Japan Mathematical Olympiad

Denote the equation $f(m+n{)}^2=f(m|f(n)|)+f(n^2)$ by $P(m,n)$. $P(0,0)$ implies $f(0{)}^2=2f(0)$, thus $f(0)\in \{0,2\}$.

When $f(0)=0$, $P(m,0)$ implies $f(m)=0$ for any $m\in {\mathbb{N}}_0$. Since this $f$ satisfies the condition, there is just one possible tuple $(f(0),f(1),\dots ,f(2024))$ in this case.

We consider the case $f(0)=2$. $P(0,1)$ implies $f(1{)}^2=f(1)+2$, thus we have $f(1)\in \{-1,2\}$. If $f(1)=-1$, $P(1,1)$ implies $f(2{)}^2=-2$ which contradicts $f(2)\in \mathbb{Z}$. Therefore we have $f(1)=2$. Then $P(m,1)$ and $P(m,0)$ imply that $f(m+1{)}^2=f(2m)+2=f(m{)}^2$. By induction we have $|f(m)|=2$ for any $m\in {\mathbb{N}}_0$. Moreover, $f(2m)=f(m{)}^2-2=2$ holds. On the other hand, $P(0,n)$ implies $f(n^2)=f(n{)}^2-f(0)=2$ for any $n\in {\mathbb{N}}_0$.

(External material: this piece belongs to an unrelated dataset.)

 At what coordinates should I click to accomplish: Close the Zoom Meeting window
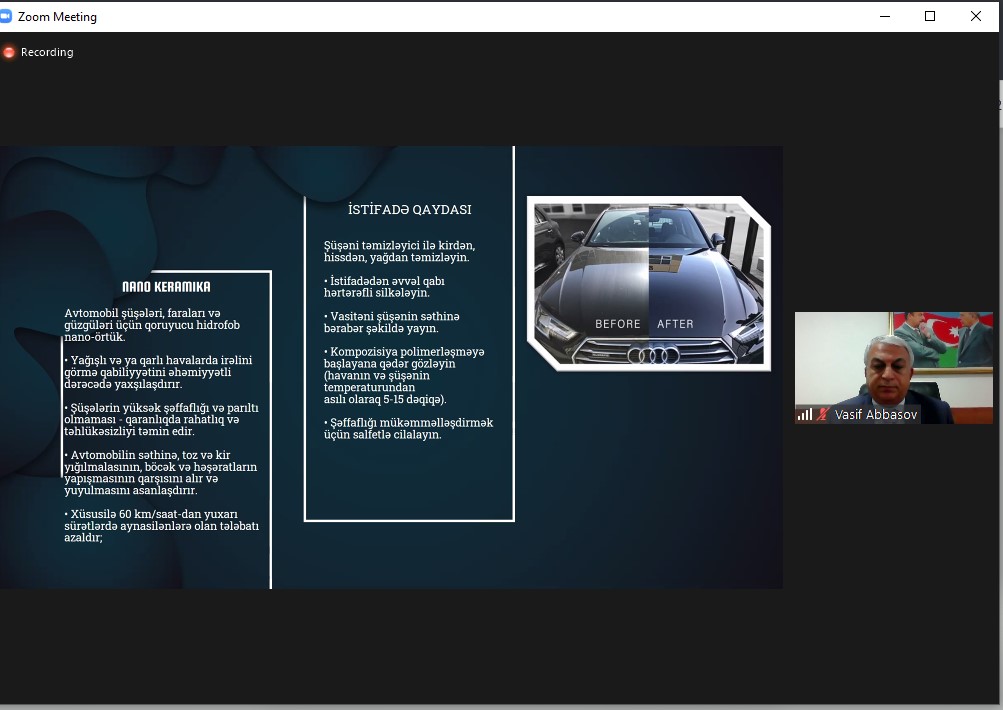(976, 16)
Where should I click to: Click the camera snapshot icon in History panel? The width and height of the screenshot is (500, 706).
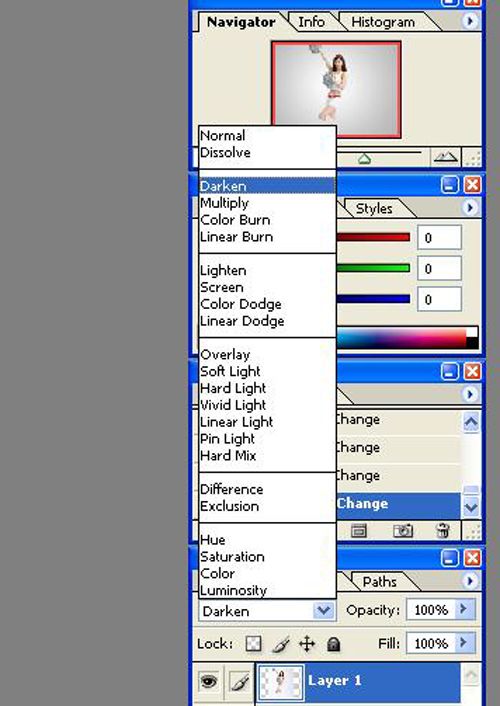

Conversely, if we choose $f:{\mathbb{N}}_0\to \{-2,2\}$ so that $f(n)=2$ whenever $n$ is even or square, $f$ satisfies the condition because $f(m+n{)}^2=4$, $f(m|f(n)|)=f(2m)=2$ and $f(n^2)=2$ for any $m,n\in {\mathbb{N}}_0$. Since there exist 990 integers between 0 to 2024 which are neither even nor square, the number of possible tuples $(f(0),f(1),\dots ,f(2024))$ in this case is $2^{990}$.

Therefore the answer is $2^{990}+1$.